Después de una brutal correría
de al menos cuadra y media, al fin lo depositó al borde de una chacra de maíces
cultivada en uno de los lotes del costado de la calle que aún no habían
cercado, quedando el pobre casi muerto, pálido como una cera y tan mal parado
que ni los pichones que estaban comiendo los maicitos en la chacra le dieron
mayor importancia y esto que parecía espantapájaros.
La tercera persona que nunca
corrió, fue una viejita casi ciega y con su espalda tan doblada como una luna en
cuarto menguante, pues miraba al suelo prácticamente y en ese momento se
encontraba parada en su puerta (pues quería sentir el paso de la procesión),
ella no era consciente del grave problema que estaba ocurriendo, creía que era
la bulla y la algarabía de la fiesta y - hasta dicen por ahí - que incluso
cuando una de las vacas bravas pasó bufando por su lado y raspándole el
pañolón, la viejita muy despreocupada le dijo: ¡¡¡para que te apuras hijita …si
la procesión está cerca”... a lo que la brava sólo le respondió con un salvaje resoplido
y ¡¡¡BUFFFFFF!!!...siguió corriendo a meter cacho.

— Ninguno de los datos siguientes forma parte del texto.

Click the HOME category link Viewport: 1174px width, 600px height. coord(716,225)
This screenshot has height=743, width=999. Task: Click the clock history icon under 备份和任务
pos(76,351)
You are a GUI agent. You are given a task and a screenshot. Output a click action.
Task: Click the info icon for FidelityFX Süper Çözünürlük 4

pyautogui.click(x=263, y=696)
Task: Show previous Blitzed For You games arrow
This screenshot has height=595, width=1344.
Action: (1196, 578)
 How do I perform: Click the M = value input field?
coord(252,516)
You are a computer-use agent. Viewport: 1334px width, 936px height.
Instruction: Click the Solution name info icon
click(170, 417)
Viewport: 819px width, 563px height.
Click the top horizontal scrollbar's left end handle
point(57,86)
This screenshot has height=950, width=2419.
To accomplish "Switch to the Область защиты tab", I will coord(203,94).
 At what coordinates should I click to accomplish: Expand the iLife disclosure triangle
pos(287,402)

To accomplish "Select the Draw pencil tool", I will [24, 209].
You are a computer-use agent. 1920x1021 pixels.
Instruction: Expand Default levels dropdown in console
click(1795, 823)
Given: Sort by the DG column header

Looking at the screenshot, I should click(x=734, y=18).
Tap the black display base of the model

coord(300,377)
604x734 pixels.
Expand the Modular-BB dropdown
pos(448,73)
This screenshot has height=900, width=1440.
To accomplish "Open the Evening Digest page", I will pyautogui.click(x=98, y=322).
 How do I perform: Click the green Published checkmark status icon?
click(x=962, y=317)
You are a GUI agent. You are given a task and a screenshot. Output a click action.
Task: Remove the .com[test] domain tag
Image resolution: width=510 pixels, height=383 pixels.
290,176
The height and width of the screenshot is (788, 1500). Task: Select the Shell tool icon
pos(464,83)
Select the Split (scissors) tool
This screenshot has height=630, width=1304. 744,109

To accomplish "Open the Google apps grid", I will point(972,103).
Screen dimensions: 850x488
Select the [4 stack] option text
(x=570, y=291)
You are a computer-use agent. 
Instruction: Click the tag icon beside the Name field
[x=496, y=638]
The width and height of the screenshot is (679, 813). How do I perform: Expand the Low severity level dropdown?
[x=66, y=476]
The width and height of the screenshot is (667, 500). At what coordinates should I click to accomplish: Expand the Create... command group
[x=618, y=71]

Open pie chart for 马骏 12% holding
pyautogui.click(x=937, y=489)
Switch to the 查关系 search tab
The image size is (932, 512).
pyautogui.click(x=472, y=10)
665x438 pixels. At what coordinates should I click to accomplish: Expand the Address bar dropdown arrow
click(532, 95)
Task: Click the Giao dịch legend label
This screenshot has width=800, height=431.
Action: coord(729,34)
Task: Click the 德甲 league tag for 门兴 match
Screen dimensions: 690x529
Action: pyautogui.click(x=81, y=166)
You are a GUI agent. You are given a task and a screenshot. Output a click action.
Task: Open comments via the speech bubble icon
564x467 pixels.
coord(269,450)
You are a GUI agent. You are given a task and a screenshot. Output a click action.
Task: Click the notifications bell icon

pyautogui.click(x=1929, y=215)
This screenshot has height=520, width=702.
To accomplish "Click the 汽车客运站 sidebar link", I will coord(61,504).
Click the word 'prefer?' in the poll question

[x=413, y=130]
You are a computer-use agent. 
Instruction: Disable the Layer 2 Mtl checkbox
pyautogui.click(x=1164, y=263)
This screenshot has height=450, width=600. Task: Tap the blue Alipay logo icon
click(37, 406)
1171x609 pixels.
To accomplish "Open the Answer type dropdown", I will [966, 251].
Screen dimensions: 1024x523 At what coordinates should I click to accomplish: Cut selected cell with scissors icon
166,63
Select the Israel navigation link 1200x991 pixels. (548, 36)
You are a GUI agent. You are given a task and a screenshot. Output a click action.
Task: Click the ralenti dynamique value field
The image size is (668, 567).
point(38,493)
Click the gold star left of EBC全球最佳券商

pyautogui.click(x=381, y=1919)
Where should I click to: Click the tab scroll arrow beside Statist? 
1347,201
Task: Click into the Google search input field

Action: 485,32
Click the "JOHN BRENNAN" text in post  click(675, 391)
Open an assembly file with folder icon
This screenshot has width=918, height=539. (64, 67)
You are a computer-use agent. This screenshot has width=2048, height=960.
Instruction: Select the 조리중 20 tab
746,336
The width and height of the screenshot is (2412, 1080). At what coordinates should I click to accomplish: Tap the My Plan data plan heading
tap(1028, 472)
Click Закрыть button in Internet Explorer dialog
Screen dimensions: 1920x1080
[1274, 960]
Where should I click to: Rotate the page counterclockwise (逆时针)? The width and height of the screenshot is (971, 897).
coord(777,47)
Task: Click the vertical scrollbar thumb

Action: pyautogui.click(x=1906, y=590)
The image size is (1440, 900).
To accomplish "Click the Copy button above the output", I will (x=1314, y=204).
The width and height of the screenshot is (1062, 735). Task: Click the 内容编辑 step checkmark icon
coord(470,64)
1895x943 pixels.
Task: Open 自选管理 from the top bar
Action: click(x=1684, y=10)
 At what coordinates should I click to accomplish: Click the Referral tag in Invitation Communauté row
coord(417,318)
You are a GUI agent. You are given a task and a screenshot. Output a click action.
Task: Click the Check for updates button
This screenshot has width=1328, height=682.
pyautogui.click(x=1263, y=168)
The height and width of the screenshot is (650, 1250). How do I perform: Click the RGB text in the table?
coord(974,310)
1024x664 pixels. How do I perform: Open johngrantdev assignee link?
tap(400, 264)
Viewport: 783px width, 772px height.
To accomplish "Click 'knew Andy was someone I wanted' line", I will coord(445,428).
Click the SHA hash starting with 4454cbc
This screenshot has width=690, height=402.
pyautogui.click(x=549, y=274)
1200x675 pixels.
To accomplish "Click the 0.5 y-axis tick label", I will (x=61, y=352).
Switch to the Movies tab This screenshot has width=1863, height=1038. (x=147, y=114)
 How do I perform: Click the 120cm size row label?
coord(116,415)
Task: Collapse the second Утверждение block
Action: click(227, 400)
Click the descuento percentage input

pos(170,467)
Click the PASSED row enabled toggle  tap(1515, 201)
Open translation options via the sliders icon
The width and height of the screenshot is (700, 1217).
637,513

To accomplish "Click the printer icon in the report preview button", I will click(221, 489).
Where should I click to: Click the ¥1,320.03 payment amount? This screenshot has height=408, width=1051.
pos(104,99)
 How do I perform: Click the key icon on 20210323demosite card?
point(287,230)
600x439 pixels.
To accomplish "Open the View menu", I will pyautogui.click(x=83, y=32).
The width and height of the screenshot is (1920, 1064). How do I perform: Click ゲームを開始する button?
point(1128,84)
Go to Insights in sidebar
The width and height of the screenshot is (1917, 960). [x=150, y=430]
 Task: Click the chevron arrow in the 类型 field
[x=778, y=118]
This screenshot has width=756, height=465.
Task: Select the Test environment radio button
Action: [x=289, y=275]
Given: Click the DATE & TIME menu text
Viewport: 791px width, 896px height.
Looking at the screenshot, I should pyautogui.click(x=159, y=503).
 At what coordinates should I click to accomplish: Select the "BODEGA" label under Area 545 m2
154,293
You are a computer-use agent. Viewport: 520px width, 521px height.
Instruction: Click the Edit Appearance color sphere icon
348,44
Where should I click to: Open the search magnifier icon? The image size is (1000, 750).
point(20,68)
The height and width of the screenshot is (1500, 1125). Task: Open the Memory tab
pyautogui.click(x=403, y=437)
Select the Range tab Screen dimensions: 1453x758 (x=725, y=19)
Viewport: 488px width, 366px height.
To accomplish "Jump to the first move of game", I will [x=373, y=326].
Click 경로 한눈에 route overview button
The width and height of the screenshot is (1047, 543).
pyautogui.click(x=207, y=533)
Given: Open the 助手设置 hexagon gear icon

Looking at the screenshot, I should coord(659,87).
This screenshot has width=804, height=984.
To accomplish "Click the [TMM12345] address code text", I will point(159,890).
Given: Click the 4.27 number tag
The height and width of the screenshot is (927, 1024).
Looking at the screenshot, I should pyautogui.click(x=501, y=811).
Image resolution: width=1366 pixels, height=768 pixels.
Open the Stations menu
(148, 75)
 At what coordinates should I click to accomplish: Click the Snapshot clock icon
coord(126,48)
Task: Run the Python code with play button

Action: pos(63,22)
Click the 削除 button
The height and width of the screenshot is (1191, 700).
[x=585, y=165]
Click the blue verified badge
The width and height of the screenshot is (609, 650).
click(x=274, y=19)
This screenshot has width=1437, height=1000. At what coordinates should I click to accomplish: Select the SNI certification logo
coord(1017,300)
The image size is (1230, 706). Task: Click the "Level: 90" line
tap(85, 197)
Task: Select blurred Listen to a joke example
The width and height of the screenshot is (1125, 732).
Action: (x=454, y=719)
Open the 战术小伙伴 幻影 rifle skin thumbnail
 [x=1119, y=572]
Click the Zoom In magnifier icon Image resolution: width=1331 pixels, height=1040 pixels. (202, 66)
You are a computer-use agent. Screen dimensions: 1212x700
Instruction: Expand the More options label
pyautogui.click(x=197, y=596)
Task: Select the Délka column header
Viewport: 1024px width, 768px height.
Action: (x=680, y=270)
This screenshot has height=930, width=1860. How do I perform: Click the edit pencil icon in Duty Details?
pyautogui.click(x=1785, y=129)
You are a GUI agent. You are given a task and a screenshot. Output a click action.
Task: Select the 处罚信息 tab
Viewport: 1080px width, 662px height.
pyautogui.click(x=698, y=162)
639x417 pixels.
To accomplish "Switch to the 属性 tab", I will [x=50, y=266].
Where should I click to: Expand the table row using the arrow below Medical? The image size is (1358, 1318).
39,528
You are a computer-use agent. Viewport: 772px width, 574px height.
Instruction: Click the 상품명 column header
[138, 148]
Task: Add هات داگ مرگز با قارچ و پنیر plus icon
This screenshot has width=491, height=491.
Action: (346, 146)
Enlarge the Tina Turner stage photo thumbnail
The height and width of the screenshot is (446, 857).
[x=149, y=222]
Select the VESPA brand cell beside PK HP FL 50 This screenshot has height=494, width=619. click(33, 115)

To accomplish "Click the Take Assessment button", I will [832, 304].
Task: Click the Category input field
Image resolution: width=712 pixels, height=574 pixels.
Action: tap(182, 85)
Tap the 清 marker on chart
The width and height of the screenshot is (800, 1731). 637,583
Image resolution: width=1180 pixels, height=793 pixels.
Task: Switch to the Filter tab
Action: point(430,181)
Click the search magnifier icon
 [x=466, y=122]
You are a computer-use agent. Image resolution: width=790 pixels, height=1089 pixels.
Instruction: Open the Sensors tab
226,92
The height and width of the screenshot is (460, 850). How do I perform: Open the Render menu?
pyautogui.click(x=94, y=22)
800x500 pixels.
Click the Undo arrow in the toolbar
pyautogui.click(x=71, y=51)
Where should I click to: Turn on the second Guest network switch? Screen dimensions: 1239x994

Era obvio que la abuelita se
salvó de milagro de tener una muerte dolorosa y ahora se sabe que, lo que le dijo
a la vaca, lo dijo creyendo que la que pasaba era su sobrina que era muy
apurada para ir a las fiestas.
Está muy claro que esto es
otro milagro de San Isidro, quien no quiso que su ya longeva devota muriera
entre cuernos y cornadas de una vaca nada, nadita mansa y encima enfurecida.